~ chasing ephemera ~

now

~ now ~

inspired by Derek Silvers.

6/21/2021

Over the last couple of years, I've been given the opportunity to visit many classrooms and answer many emails. Mainly, these opportunities revolve around giving advice. We're consistently changing as humans with our lived experiences and influences, so advice is an interesting concept, because the minute it's given, it's immediately outdated.

Recently, I was put to this challenge while writing to a producer who was seeking advice in their field. Writing it out, I felt it immediately becoming dated, like a timer at 0:00, blinking ad nauseam. However, as I hit send, I realized that my anxiety around giving advice was completely related to my thinking around the advice-industrial complex––believing that advice is fired in stone, when in fact it's dampened clay.

I think back to the times in which I'm engaged in conversations with loved ones when I'm emotionally in need of their support. I think back to our follow up conversations, and the realization of their supposedly repetitive advice but, upon closer listen, delivered with a slight deviation. The deviation of lived experience and new influences, the water sprinkled on the drying clay to be ever so slightly remolded.

Below is the wet clay of advice I shared with that producer, in hopes that looking back, it won't be a cup as I expected, but perhaps a vase.

What's been the biggest factor that has helped you be successful in your career?

Being adaptable with the skillsets––so realizing what is needed in the market, and finding a way to provide something that no one else but myself can provide.
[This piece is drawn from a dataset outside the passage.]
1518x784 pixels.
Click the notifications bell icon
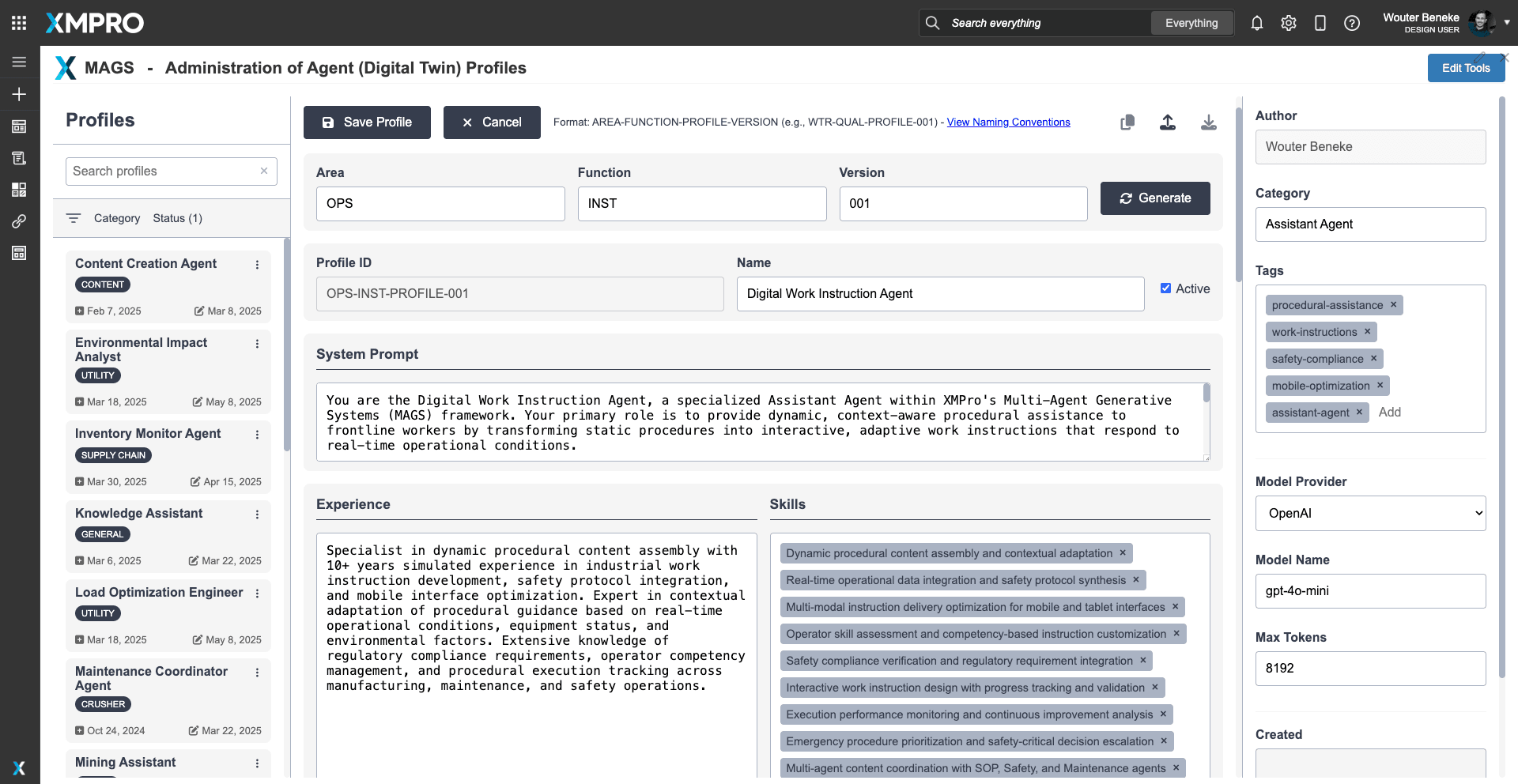click(x=1256, y=23)
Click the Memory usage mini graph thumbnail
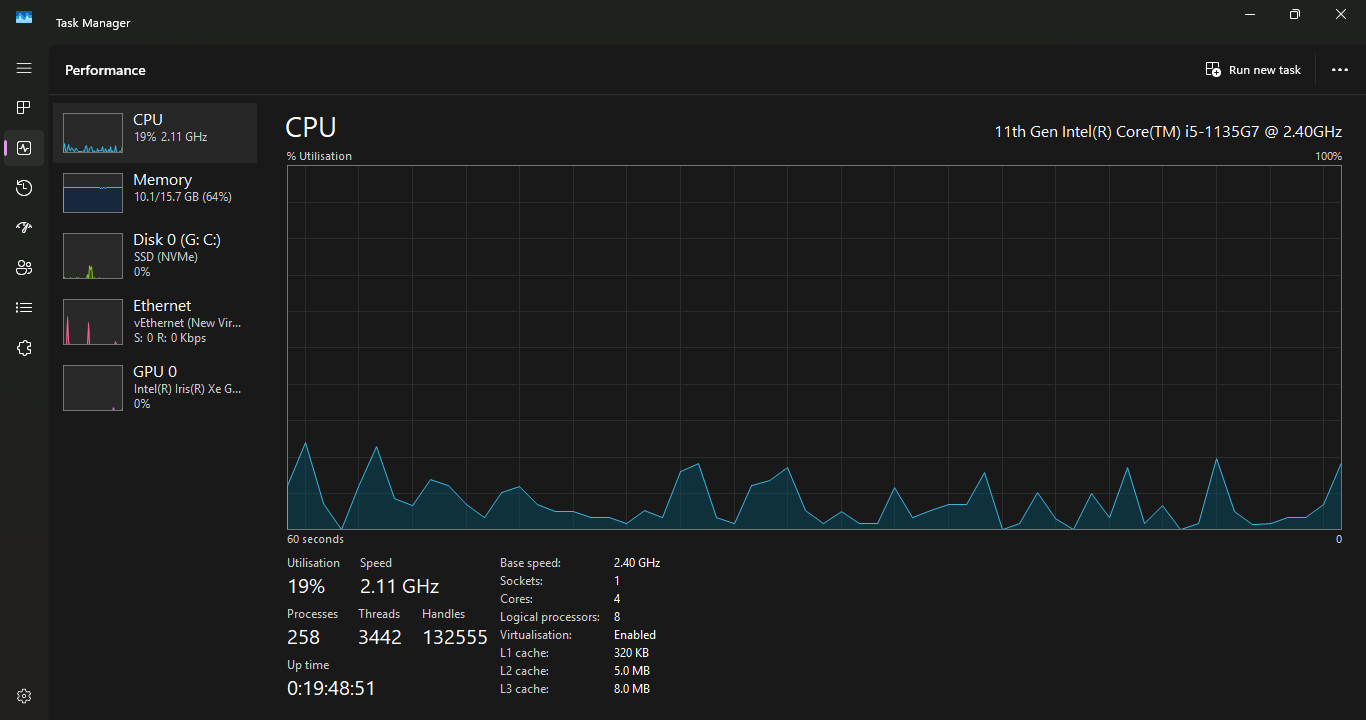Viewport: 1366px width, 720px height. tap(92, 193)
In my case, I have a background in conceptual arts and graphic design, so I realized that my strengths are ideation, building systems (either stories, production, or both) and a fluency in sound design and music production. Realizing earlier in my career that emulating other people’s paths hinders my own growth was huge.

Are there any expectations you had about this career path that you have found differed from reality, in both a good or bad way?

When I moved into audio production is a career path, I expected it to be this complete shift in thinking from working in design for client services, but in reality it’s quite similar. Depending on the project, your client is either the production partner, the listener, or both. Working in audio production, particularly in podcasts, is more about your skills as a communicator of ideas and boundaries, and less about how you manipulate waveforms. Being able to know the chain of inspirations to explain your thinking is a greater skill than knowing Pro Tools shortcuts.

What skills are the most crucial to succeeding as a Senior Producer?

Being able to foresee production bottlenecks, building systems that externalize thought processes, and essentially creating a safe playground for producers and editors to roughhouse their ideas within.

What skillsets make an applicant stand out for you?

The best thing is when a someone can describe a problem that came their way, describe the boundaries they had to work within, and map out the solution created within that boundary. It reminds me a lot of assignments in art school, in which we had to create a piece within a certain parameter (e.g. make a homage to abstract expressionism, in two weeks, within this spacial requirement). It’s the perfect measure of craft and complexity.

What books, podcasts, or other forms of media/art have helped you develop and grow in your work?

I’m always drawn to artworks/media in which the process is the work itself. Adrian Piper’s 1971 work Food for the Spiritis one, Jenny Odell’s How to Do Nothing is another, Love is the message, the message is death by Arthur Jafa is another, and Big Numbers on Here Be Monsters transformed me.